Antitrust Damages in EU Civil Actions: Will the New Directive Open the Floodgates?
Monday, February 23, 2015

On Dec. 26, 2014, the Directive 2014/104/EU on certain rules governing actions for damages under national law for infringements of the competition law provisions of the Member States and of the European Union entered into force (Directive). The Directive’s principal purpose is to harmonize the procedures throughout the EU Member States for private plaintiffs’ bringing follow-on damages claims in antitrust actions. 

Perhaps most significantly, the Directive effectively permits follow-on damages actions for antitrust claims for the first time in several EU Member States. Opening several jurisdictions to these follow-on actions has the potential of increasing the total number of follow-on damages claims for a given anti-trust case, and thus may significantly increase the financial exposure for businesses involved in anti-competitive conduct.

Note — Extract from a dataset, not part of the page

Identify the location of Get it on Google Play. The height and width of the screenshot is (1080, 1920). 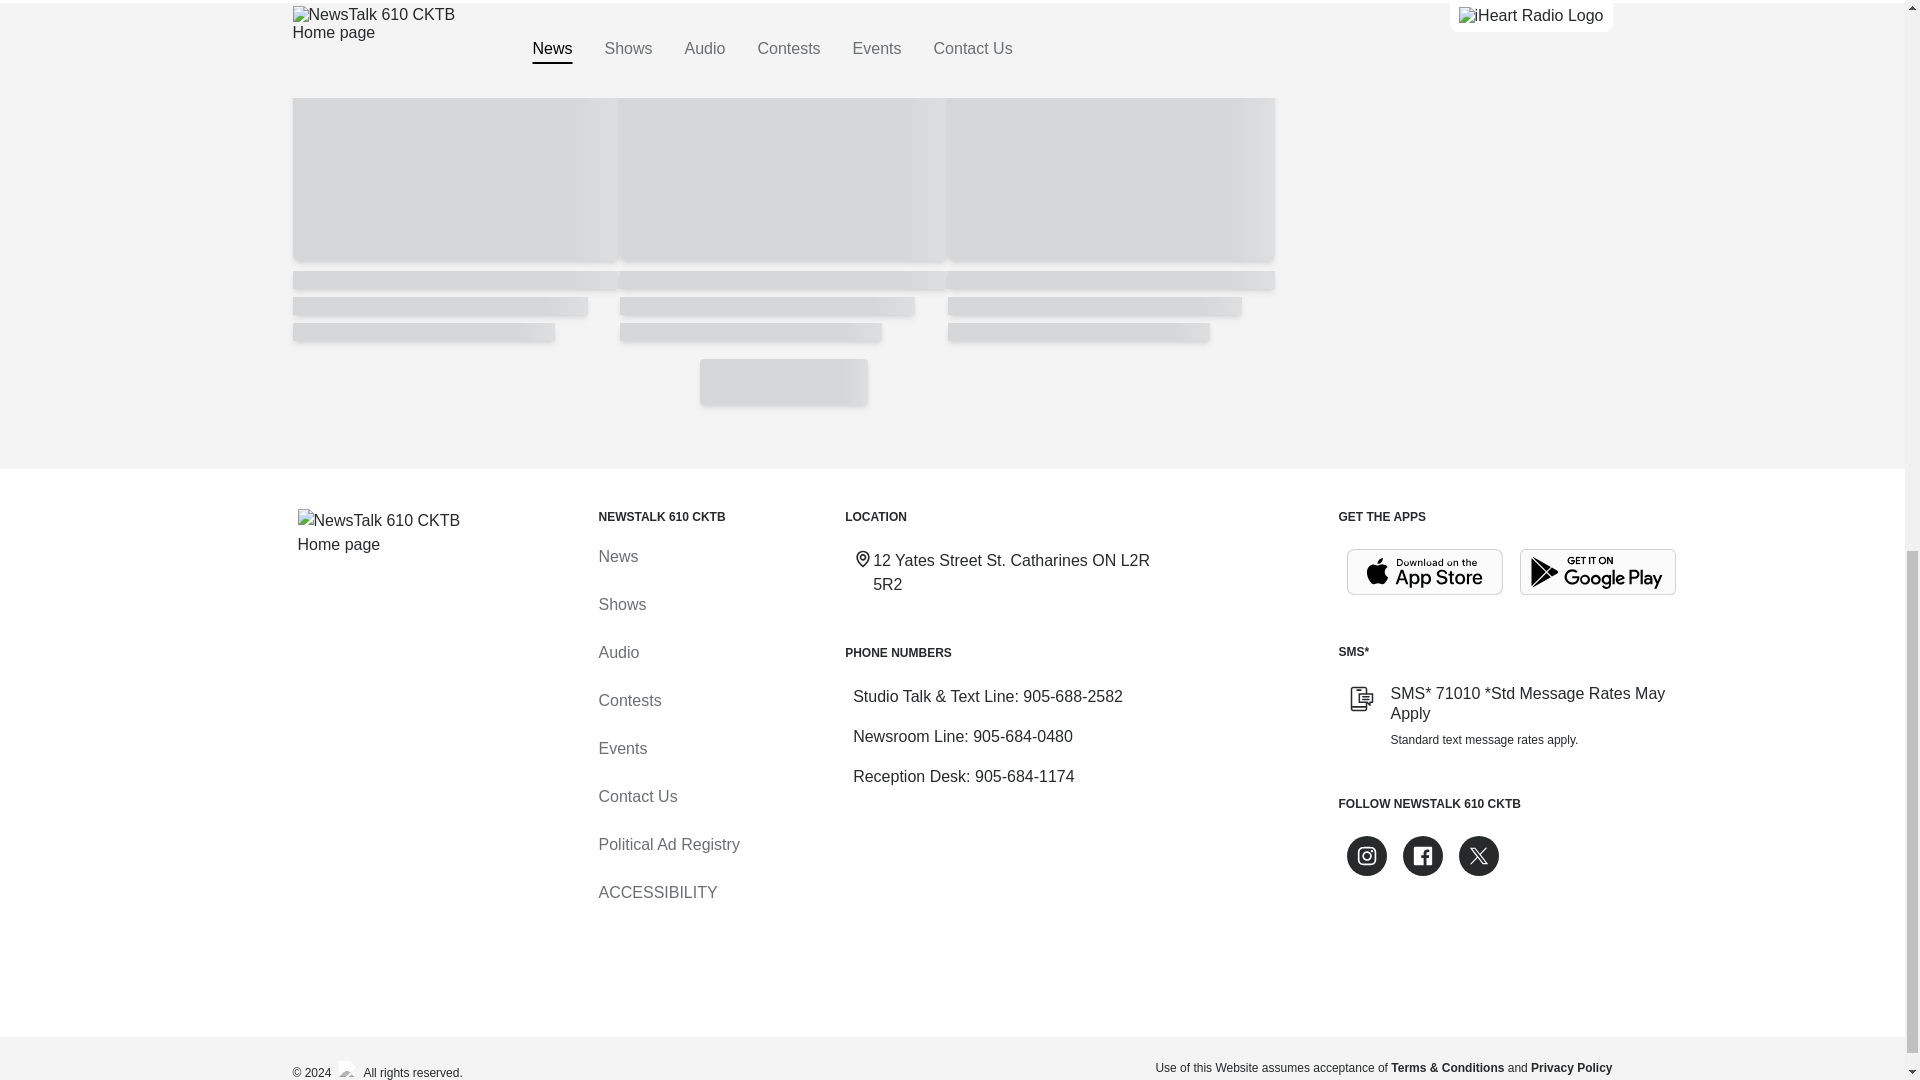
(1598, 572).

Although the Directive is liberal in several respects, the European Commission stated in a press release relating to the Directive that “the European approach does not conceive private damages actions as a tool for punishment and deterrence of those who breach antitrust rules.”1 Rather, the Commission explained that in its view, “Private and public enforcement are complementary tools: their combination will create a stronger enforcement of EU antitrust rules overall. This is why the Directive includes measures to optimize the interplay between these two tools and to avoid any undue interference of private damages claims with effective public enforcement.”

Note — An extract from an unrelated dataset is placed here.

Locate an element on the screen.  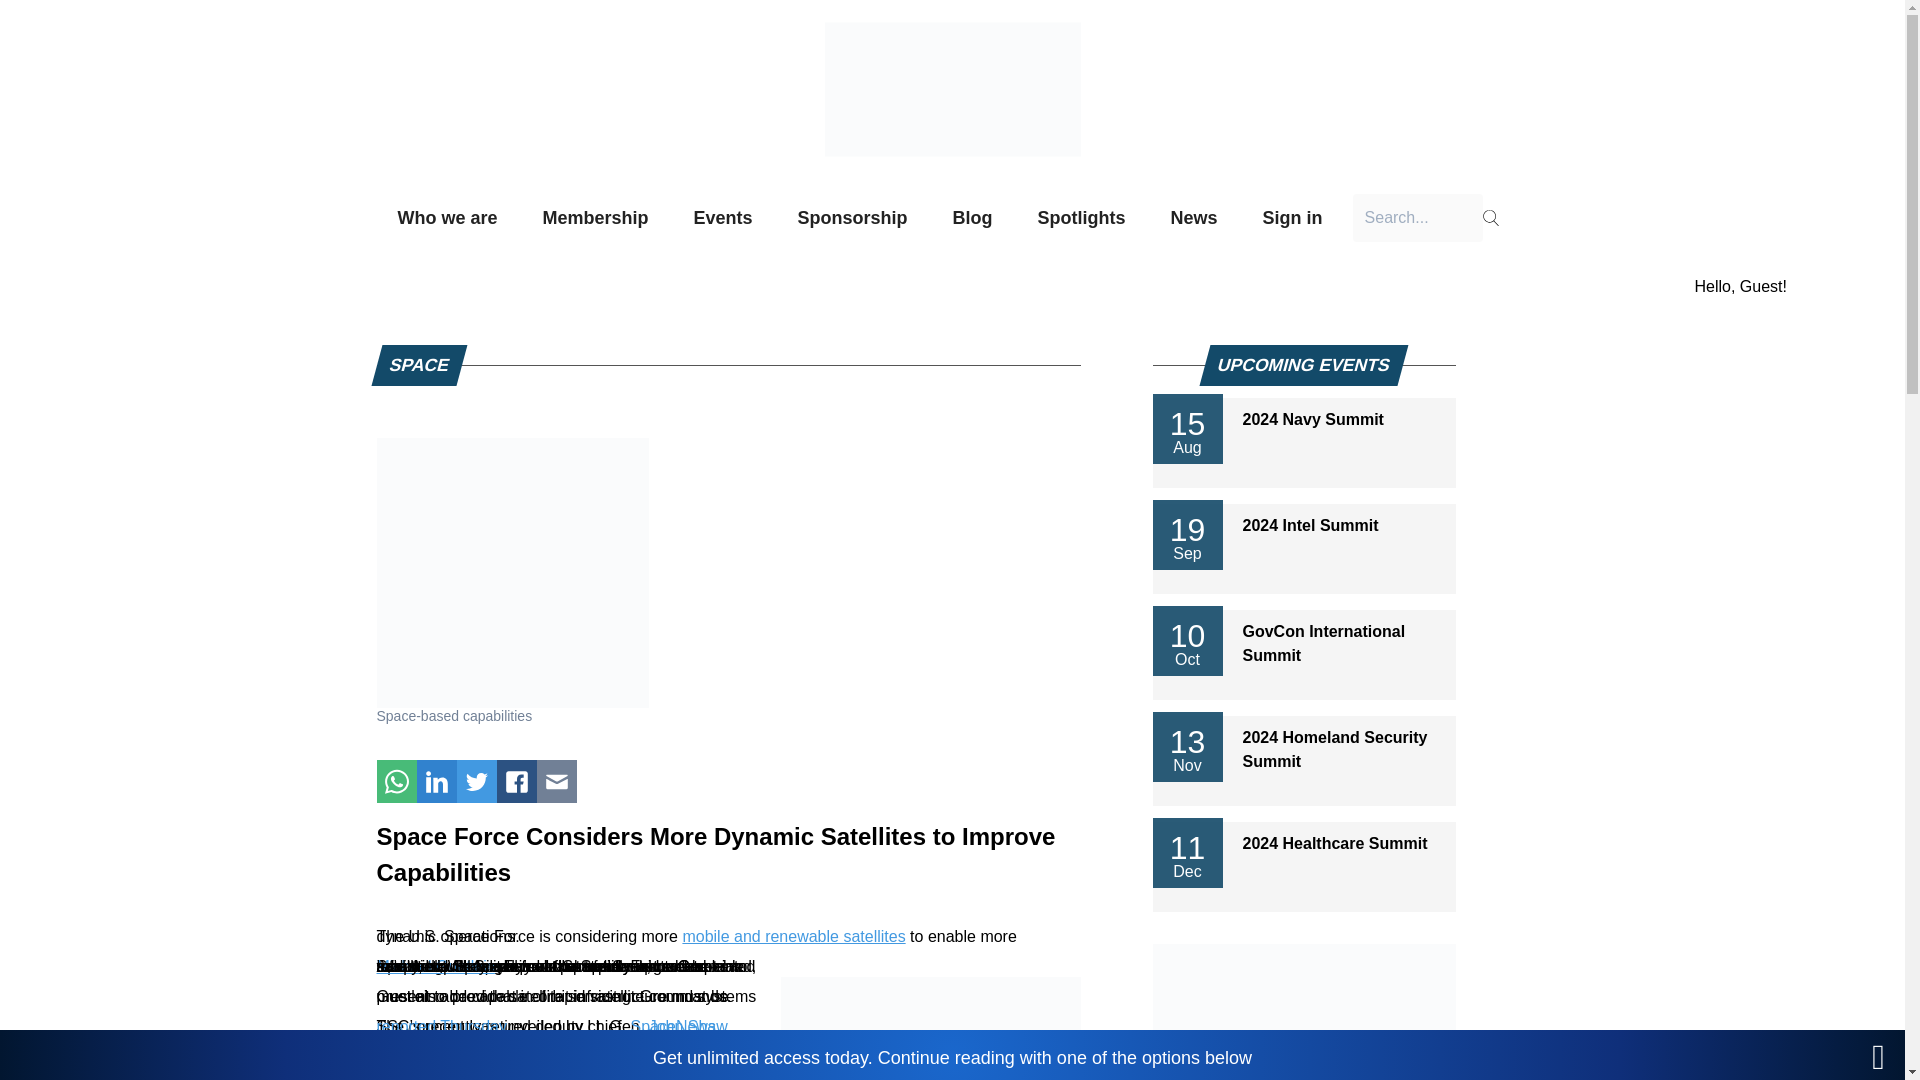
Events is located at coordinates (722, 217).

Nevertheless, the Directive includes a number of specific noteworthy provisions easing potential private follow-on plaintiffs’ evidentiary burden, and thus lowering the hurdles to bringing follow-on claims. First, the Directive makes a national competition authority’s decision in a particular antitrust claim binding on the national courts, allowing private individuals to rely in their follow-on actions on a decision that an antitrust violation has occurred as prima facie evidence of the violation. This evidentiary boost should make it easier for private individuals to prevail in their follow-on actions. Second, it codifies a presumption “that cartel infringements result in harm.” The presumption, unless rebutted by defendants, makes damages in cartel cases all but guaranteed. Third, the Directive works to facilitate private plaintiffs’ ability to prove their cases, subjecting a broad range of documents to disclosure, and enabling disclosure across EU Member States. The Directive is also liberal in its definition of potential plaintiffs, permitting both direct and indirect purchasers harmed by anticompetitive conduct to seek compensation in follow-on damages suits.2

Although the Directive provides additional opportunities for follow-on damages claims, and lightens potential plaintiffs’ procedural burdens, it remains to be seen whether it will actually open the floodgates for such claims, or only permit their use as an additional tool to “optimize” enforcement against antitrust violators.


1 European Commission Press Release, Antitrust: Commission proposal for Directive to facilitate damages claims by victims of antitrust violations – frequently asked questions (Apr. 17, 2014).  

2 This diverges from the U.S. Sherman Act doctrine pursuant to Illinois Brick Co. v. Illinois, 431 U.S. 720 (1977), although a number of states in the UJS allow indirect customer suits.